Republican nominee Donald Trump is tied with Democratic nominee Hillary Clinton in Michigan, according to a Strategic National Poll.
The Michigan statewide poll revealed Trump is now dead even with Clinton, in a state that has not voted for a Republican presidential candidate since 1988.
Trump and Clinton both received 44 percent support from respondents in a poll conducted Nov. 3, which was obtained by The Daily Caller News Foundation. Libertarian candidate Gary Johnson received 4 percent support, while Green party nominee Jill Stein received 3 percent. One percent of the respondents said that they were supporting someone else, and five percent said they were still undecided.
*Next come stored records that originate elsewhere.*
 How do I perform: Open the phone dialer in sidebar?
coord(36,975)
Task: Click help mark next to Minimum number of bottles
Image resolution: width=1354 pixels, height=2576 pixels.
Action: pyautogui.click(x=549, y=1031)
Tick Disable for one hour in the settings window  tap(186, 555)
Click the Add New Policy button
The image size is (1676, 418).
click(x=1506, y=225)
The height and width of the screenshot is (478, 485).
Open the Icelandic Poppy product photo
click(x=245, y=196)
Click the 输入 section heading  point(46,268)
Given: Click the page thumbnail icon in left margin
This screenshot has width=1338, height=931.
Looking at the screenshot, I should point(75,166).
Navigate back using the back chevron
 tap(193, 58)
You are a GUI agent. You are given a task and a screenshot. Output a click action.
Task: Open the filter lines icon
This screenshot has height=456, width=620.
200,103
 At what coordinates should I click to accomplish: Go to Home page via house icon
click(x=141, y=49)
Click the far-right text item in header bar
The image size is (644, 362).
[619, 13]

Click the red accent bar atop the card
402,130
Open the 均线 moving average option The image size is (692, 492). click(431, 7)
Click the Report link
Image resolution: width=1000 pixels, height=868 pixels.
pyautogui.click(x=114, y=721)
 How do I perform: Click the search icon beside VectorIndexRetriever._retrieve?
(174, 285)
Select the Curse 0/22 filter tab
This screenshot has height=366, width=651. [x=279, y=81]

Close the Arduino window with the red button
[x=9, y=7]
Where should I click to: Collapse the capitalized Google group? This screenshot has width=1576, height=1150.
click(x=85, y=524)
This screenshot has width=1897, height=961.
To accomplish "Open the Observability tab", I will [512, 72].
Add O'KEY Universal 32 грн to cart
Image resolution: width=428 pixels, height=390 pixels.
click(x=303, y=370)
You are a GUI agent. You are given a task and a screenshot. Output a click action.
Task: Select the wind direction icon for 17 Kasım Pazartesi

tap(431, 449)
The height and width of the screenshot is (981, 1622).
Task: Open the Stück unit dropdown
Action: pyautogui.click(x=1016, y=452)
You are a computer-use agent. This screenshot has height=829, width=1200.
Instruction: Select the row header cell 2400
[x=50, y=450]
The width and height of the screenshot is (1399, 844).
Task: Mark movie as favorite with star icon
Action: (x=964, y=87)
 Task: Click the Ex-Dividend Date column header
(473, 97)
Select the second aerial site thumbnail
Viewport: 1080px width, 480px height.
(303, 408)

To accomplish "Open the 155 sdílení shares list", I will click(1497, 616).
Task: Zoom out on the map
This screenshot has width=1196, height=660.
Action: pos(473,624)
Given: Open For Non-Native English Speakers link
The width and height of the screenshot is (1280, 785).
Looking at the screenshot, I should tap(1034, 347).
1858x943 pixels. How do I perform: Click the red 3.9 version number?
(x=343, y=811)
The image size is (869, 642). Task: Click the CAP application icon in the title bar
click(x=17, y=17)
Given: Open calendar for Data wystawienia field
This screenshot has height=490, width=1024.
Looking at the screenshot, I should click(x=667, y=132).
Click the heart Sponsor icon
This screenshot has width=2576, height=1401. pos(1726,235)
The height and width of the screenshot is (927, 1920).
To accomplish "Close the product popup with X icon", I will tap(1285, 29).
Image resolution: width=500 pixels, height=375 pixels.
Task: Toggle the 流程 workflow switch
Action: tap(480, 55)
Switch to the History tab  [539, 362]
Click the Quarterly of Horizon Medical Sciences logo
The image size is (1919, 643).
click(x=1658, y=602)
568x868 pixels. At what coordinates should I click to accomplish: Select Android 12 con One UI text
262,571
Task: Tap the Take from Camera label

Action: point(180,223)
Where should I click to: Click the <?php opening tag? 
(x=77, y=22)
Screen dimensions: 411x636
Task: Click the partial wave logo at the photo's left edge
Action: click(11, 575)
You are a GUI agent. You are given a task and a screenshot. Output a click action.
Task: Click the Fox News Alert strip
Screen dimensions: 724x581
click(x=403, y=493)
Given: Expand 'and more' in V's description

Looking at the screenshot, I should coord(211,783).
The survey, conducted by Strategic National, a Republican leaning consulting firm based in Michigan, contacted 573 likely voters in the State of Michigan on Nov. 3. The survey reported that 39 percent of the respondents were affiliated with the Democratic Party, 34 percent affiliated with the GOP, 21 percent affiliated with an independent or third party, and 5 percent said they were “unsure” of their party affiliation.
Clinton is scheduled to make an appearance in Detroit Friday afternoon. Clinton will attempt to inject enthusiasm into reliable Democratic Party voters that came out for President Barack Obama in full force both in 2008 and 2012.
Trump appeared at two rallies in the state Monday, and his children, Donald Jr. and Ivanka stumped around the state this week. Texas Sen. Ted Cruz appeared at a campaign rally with vice presidential candidate Mike Pence Thursday in Portage, Mich. on the state’s west side — an area where Cruz and Ohio Gov. John Kasich performed well in the GOP primary.
Both candidates have made “six-figure” advertising purchases in the state in the last days before the election. Clinton’s campaign dumped $2.5 million in Michigan in two days alone, according to tabloid news outlet TMZ.
Clinton enjoyed as much as a 13-point advantage over Trump in Michigan just two weeks ago. The Democratic nominee has not made Michigan a regular campaign stop while Trump has focused on the state and other rust belt states as a potential path to victory.
While Michigan hasn’t voted for a Republican candidate for president since President George H. W. Bush in 1988, the state is home to vast swaths of conservative-leaning precincts and a well-established state party apparatus. Michigan’s governor and both legislative chambers are controlled by Republicans and the state’s congressional delegation is made up of nine Republicans and five Democrats.
Democrats have been able to win presidential elections by “running up the score” in its urban areas and population bases, something Clinton hoped would keep the state safely in her corner without diverting resources and time from other battleground states.
“Trump is over performing in key segments of the electorate especially in rural areas and Macomb County while Clinton is failing to get the numbers she needs out of the city of Detroit,” John Yob, CEO of Strategic National, who conducted the poll, reported.
Michigan is considered the birthplace of “Reagan Democrats” after working-class whites began to abandon the Democratic Party in Michigan starting in the mid-1960s. They rejected the anti-war left and rising liberal wing, and supported Republicans including Ronald Reagan and Michigan’s own, Gerry Ford.
The political winds shifted back to Democrats beginning in 1992 when the state voted for Clinton (Ross Perot received 19.3 percent of the vote, which may have been why Clinton defeated Bush). Trump is hoping to bring back the Reagan Democrats, evidenced by his intense focus on the state during the campaign’s final days.
Out of the poll’s respondents, 75 percent were contacted by landline, while 25 percent were contacted over cellular phone. The poll was conducted through landlines, using Interactive Voice Response and the margin of error for the poll is 4.09 percent.